*PROBLEM TO WORK ON:* In the material below, list every line carrying the string "agent".

───── DATA TO EXAMINE ─────

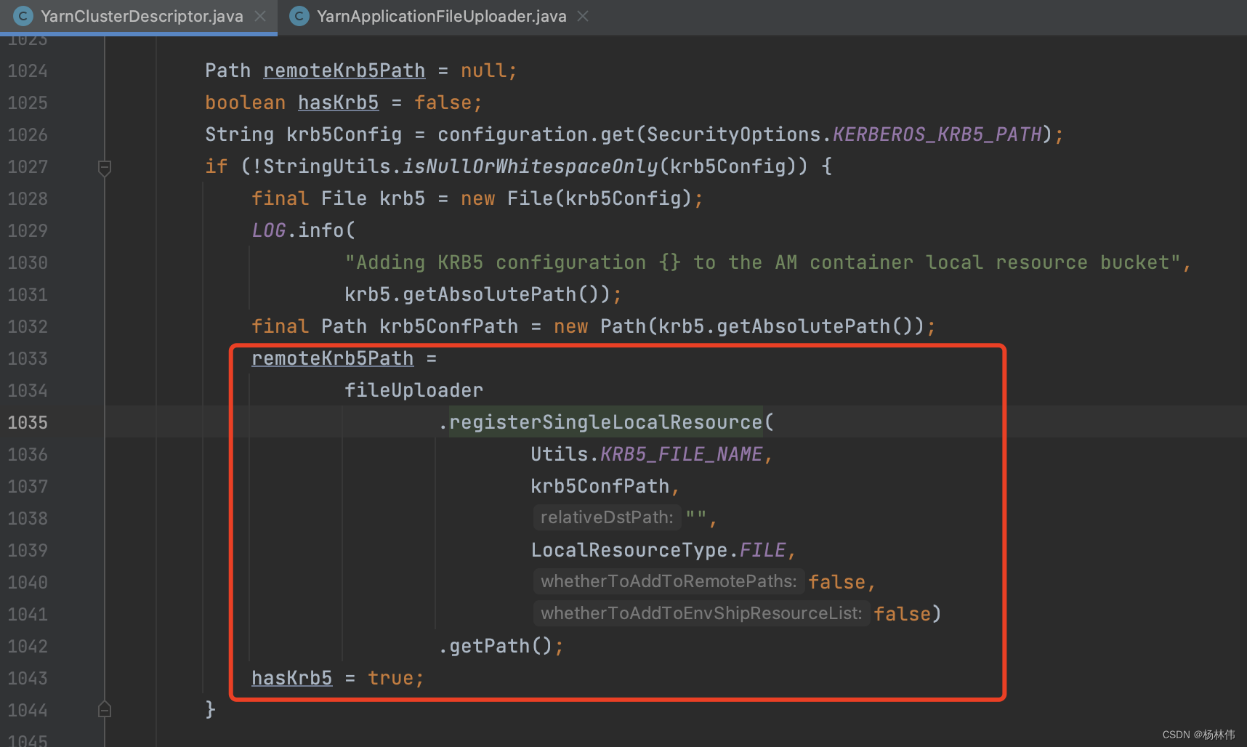Image resolution: width=1247 pixels, height=747 pixels.
Task: Click the class icon on the YarnClusterDescriptor tab
Action: tap(24, 16)
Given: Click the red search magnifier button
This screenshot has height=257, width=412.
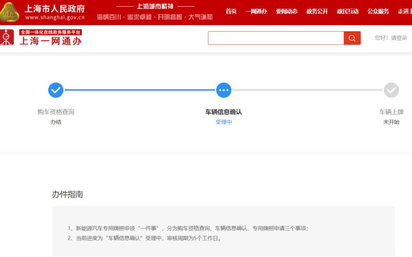Looking at the screenshot, I should click(352, 38).
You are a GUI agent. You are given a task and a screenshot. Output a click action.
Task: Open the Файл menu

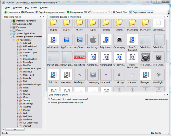7,8
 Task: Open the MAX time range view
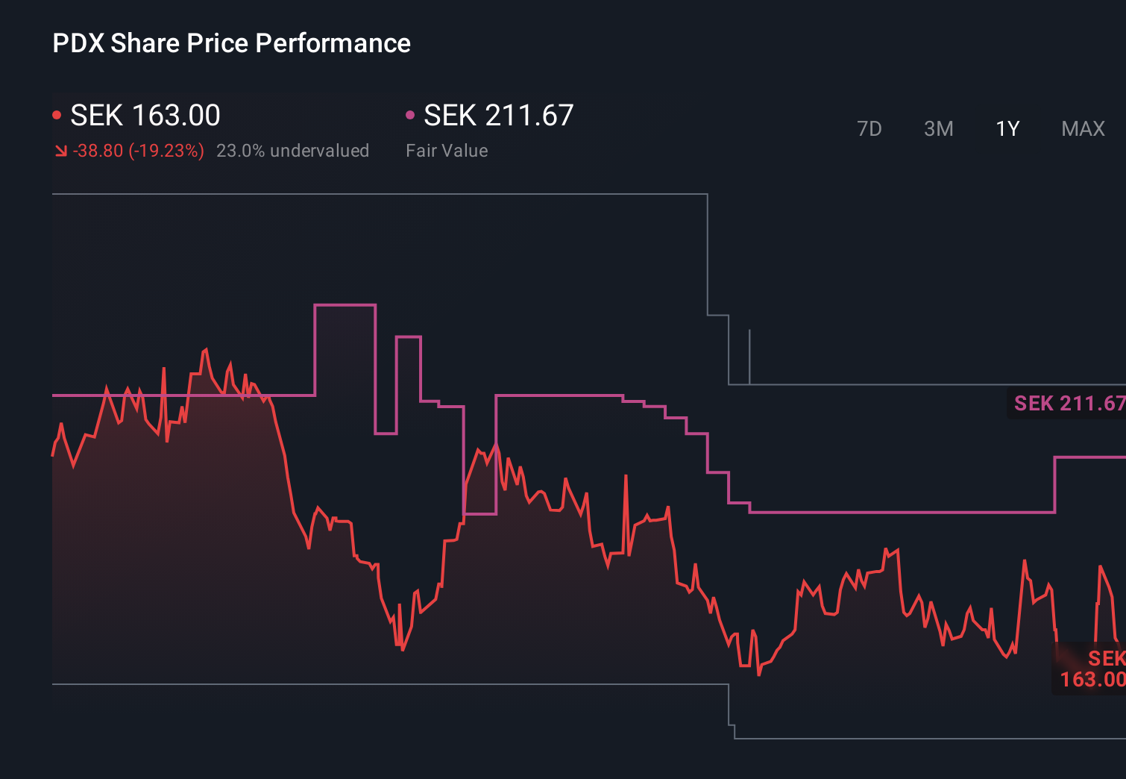(x=1082, y=128)
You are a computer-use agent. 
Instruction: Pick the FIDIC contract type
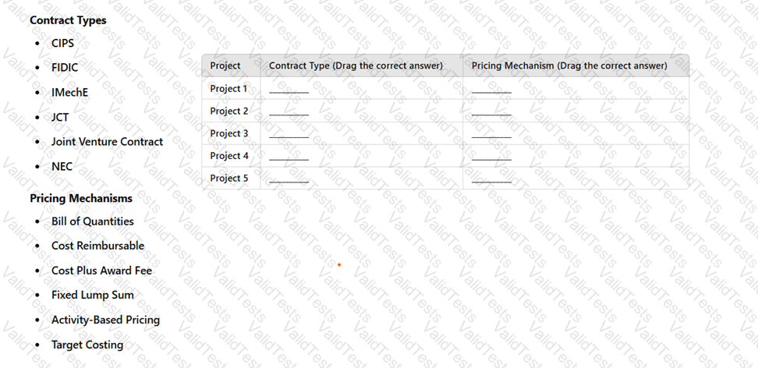(x=65, y=68)
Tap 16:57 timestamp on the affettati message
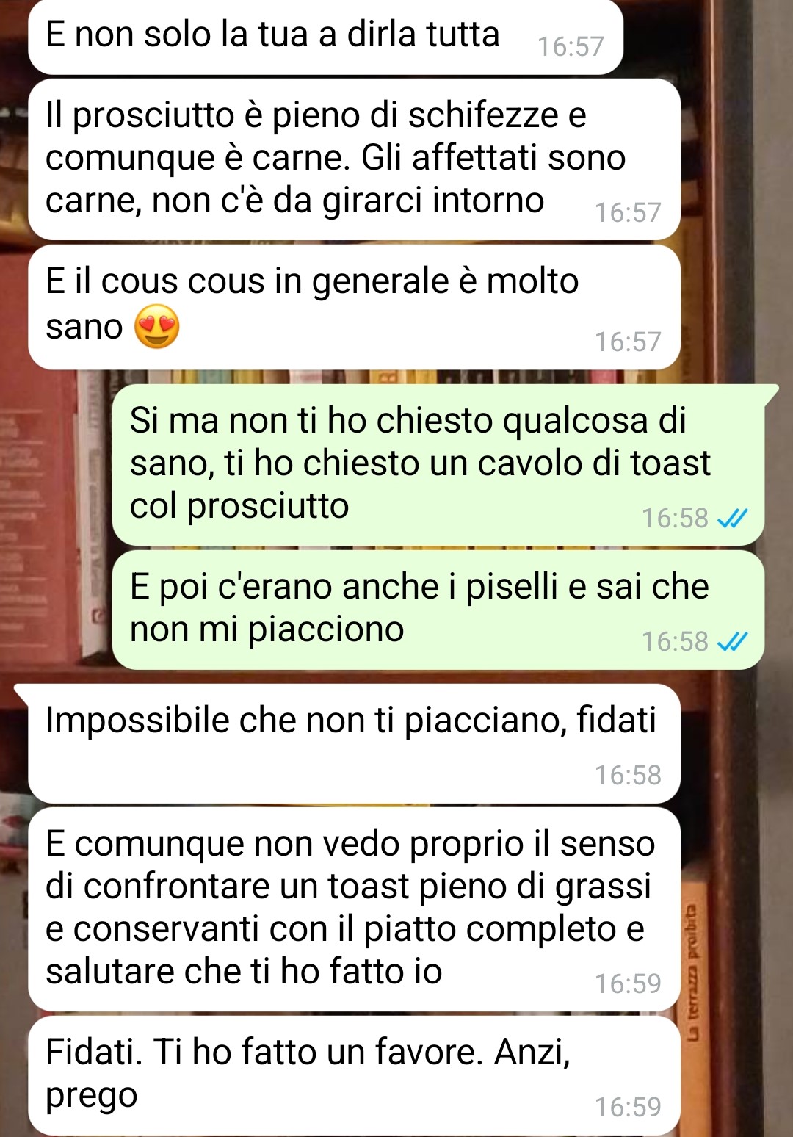 [x=628, y=213]
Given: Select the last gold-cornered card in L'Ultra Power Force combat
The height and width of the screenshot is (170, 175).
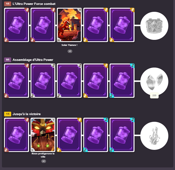Looking at the screenshot, I should coord(122,25).

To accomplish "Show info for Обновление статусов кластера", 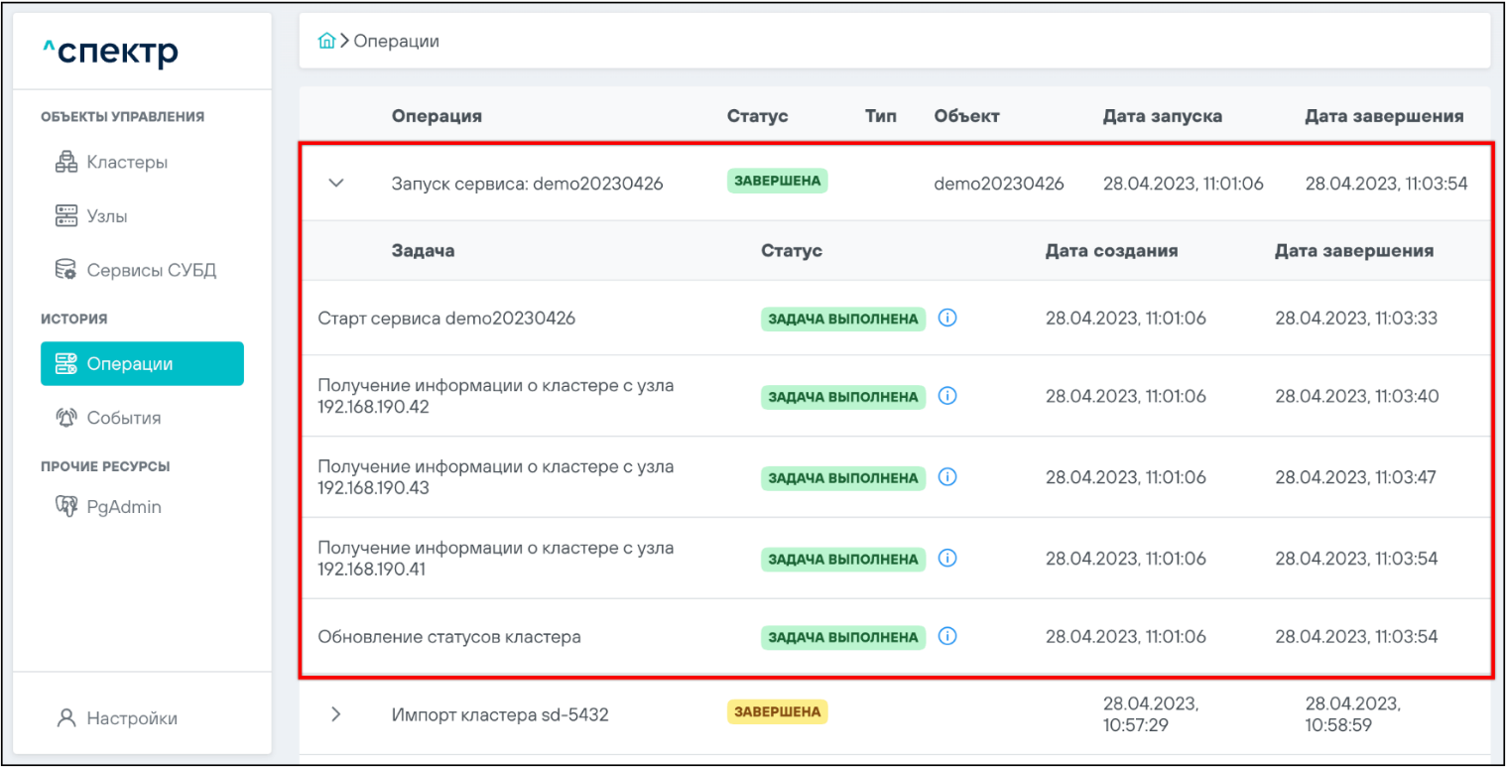I will 946,636.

─────

*RESPONSE:*
You are a GUI agent. You are given a task and a screenshot. Output a click action.
You are a computer-use agent. 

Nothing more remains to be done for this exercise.